2012年10月3日水曜日

『サラエボ・ハガダー』

Sarajevo Haggadah
今朝モーニングで、ふと日経の「春秋」に目が行った。思わずコーヒーを飲みながら、手帳に写してきた。是非ともエントリーしておきたい。

20年前、独立間もないボスニア・ヘルツェゴビナの首都サラエボは、激しい民族紛争の焦点となっていた。砲弾や銃弾が飛び交い、街のあちこちが破壊される混乱の中、市内の図書館で保管されていた1冊の本が行方不明になった。「サラエボ・ハガダー」という。

ハガダーとはユダヤ教徒が過ぎ越しの祭りで読む冊子だそうだ。14~15世紀に制作されたとされる。「サラエボ・ハガダー」は、その時代のハガダーとしては画期的な美しい挿絵入り。人類の秘宝ともいうべき文化財だ。図書館が砲撃を浴びている最中、これを安全な場所に移して守り抜いた学芸員がいた。イスラム教徒だった。

実はこの本をイスラム教徒が救ったのは、この時が初めてではない。街がナチスの支配下にあった70年前、ユダヤ人を目の敵にしていたナチスに奪われないよう保管していた博物館の学芸員が命をかけて隠した。学芸員の名前をデルヴィッシュ・コルクト。持ち前のすぐれた語学力がナチスの手を逃れるのに役立った。彼はナチスの迫害で家族を失くした娘を自宅にかくまい、安全なところへ逃亡するのを助けたこともある。宗教や民族の違いを超えた人と文化の深い愛情に打たれる。

…少しだけ原文を割愛しているところもあるのだが、およそこのような話である。イスラエルに実際行って、いくつかの博物館で、ユダヤ教の美しい書物を見せてもらった。まさに人類の秘宝と言ってよい。装飾的なヘブライ文字を書いているビデオも見た。素晴らしい技術だった。一方で、ユダヤとイスラムの深い溝も体感してきた。しかし素晴らしい文化財は、宗教や民族を超えることも学んだ。

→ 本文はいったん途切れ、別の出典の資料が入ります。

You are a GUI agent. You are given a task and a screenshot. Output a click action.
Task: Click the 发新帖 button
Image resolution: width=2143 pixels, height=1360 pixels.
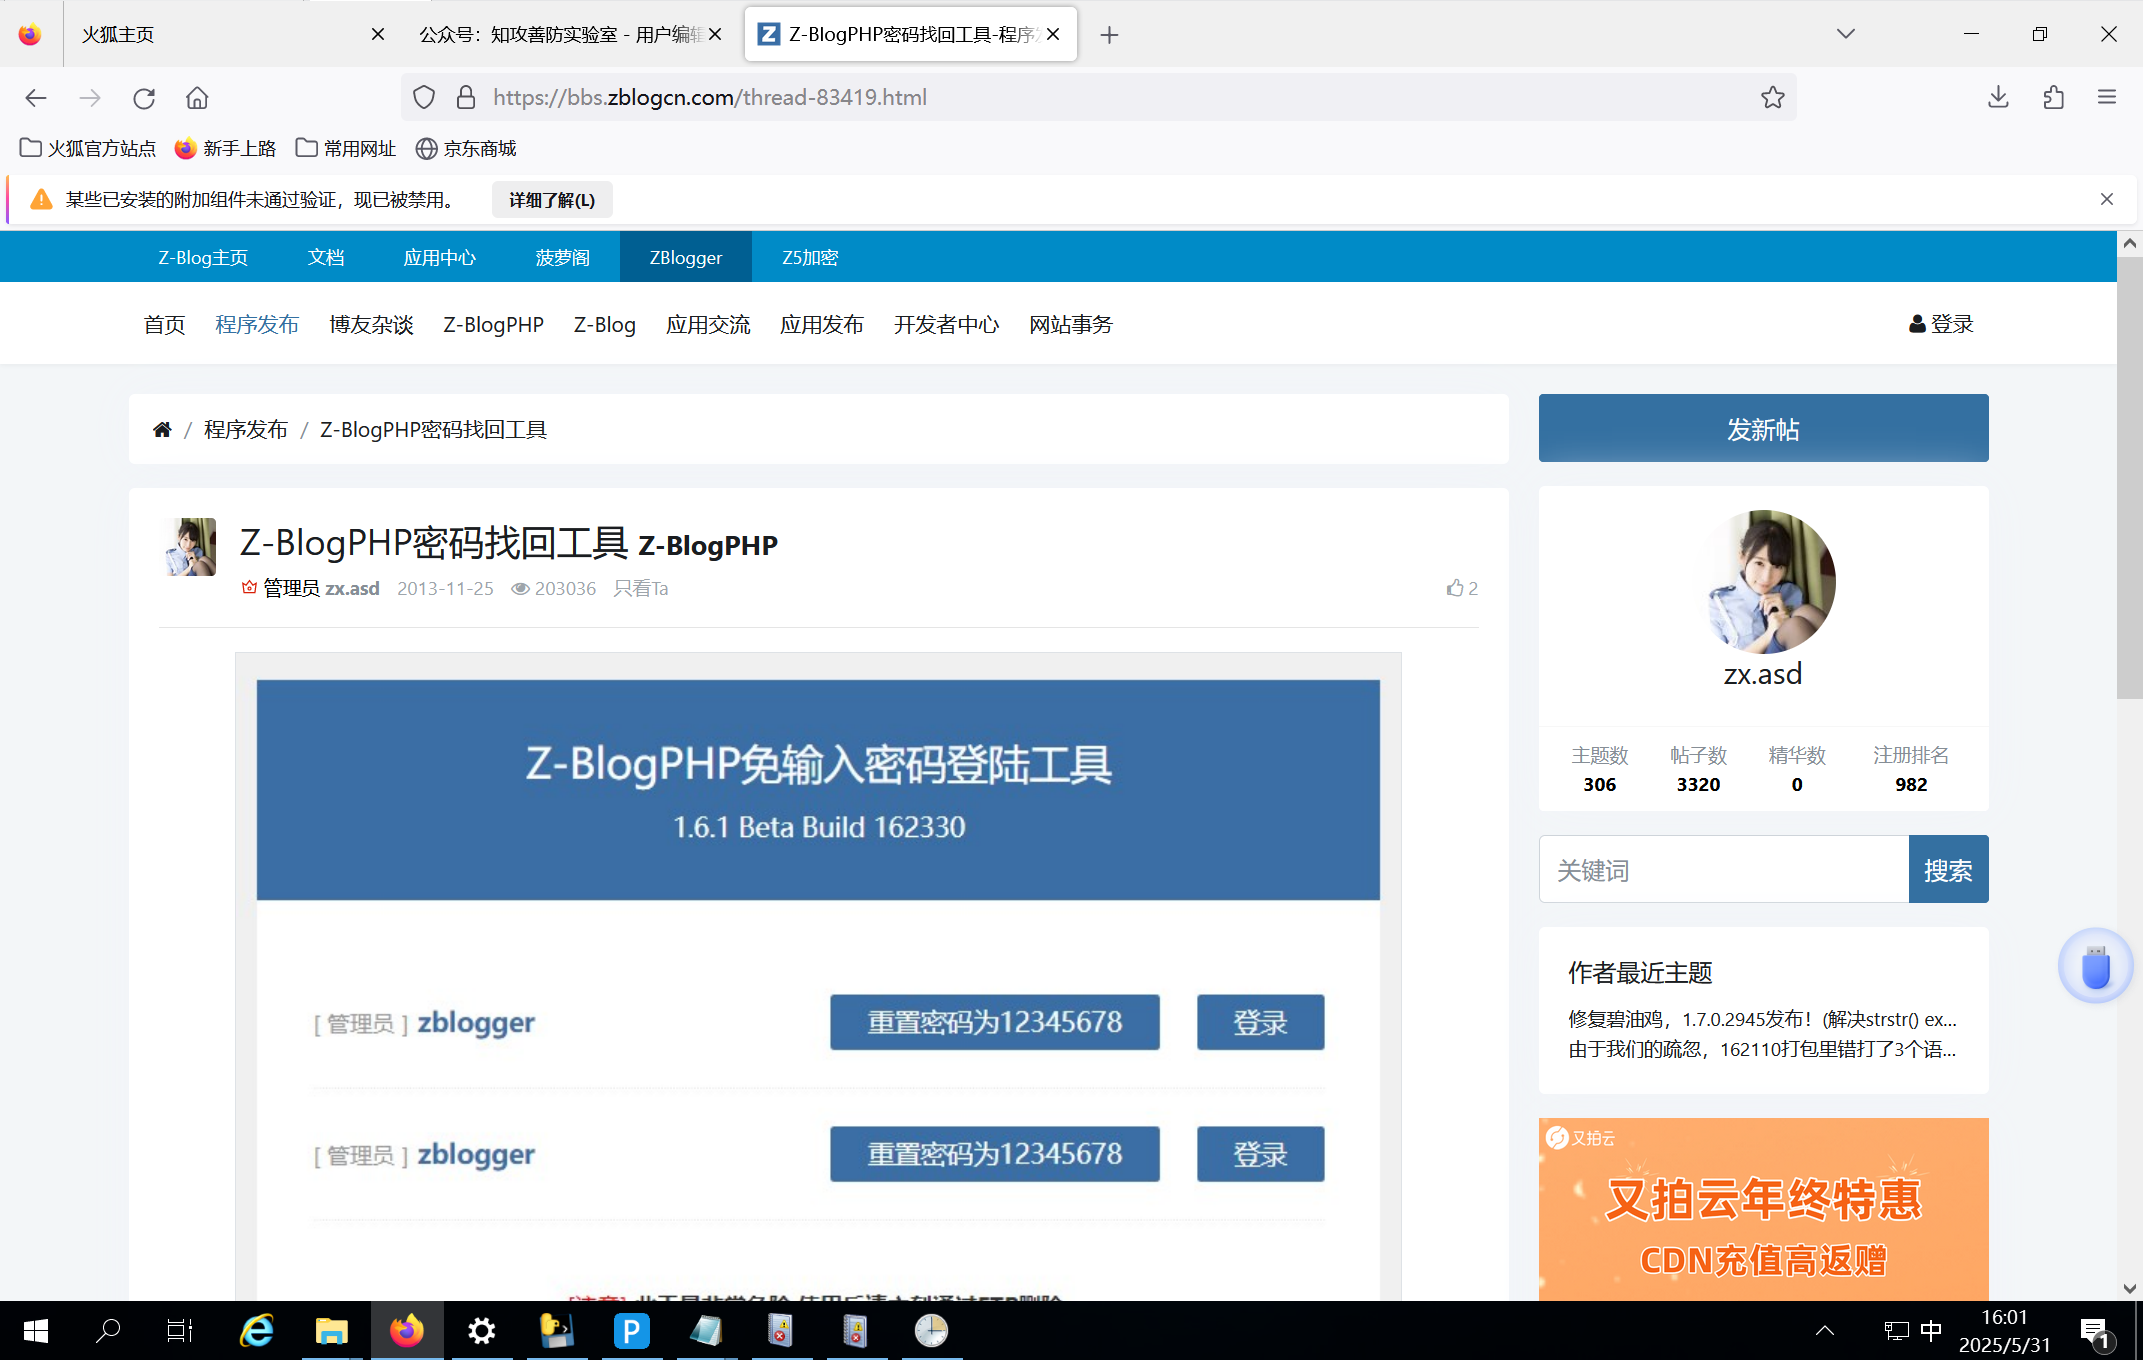tap(1763, 429)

多文化共生の難しさを強く感じつつも、結局は人と人なのである。互いを理解する余裕と教養こそが重要だと思うのだ。そういう地球市民教育をしていきたいと改めて思った次第。今日から、週1回の総合的学習で、一神教講座が開始された。1年生で私が担当していないクラスの選択者が対象である。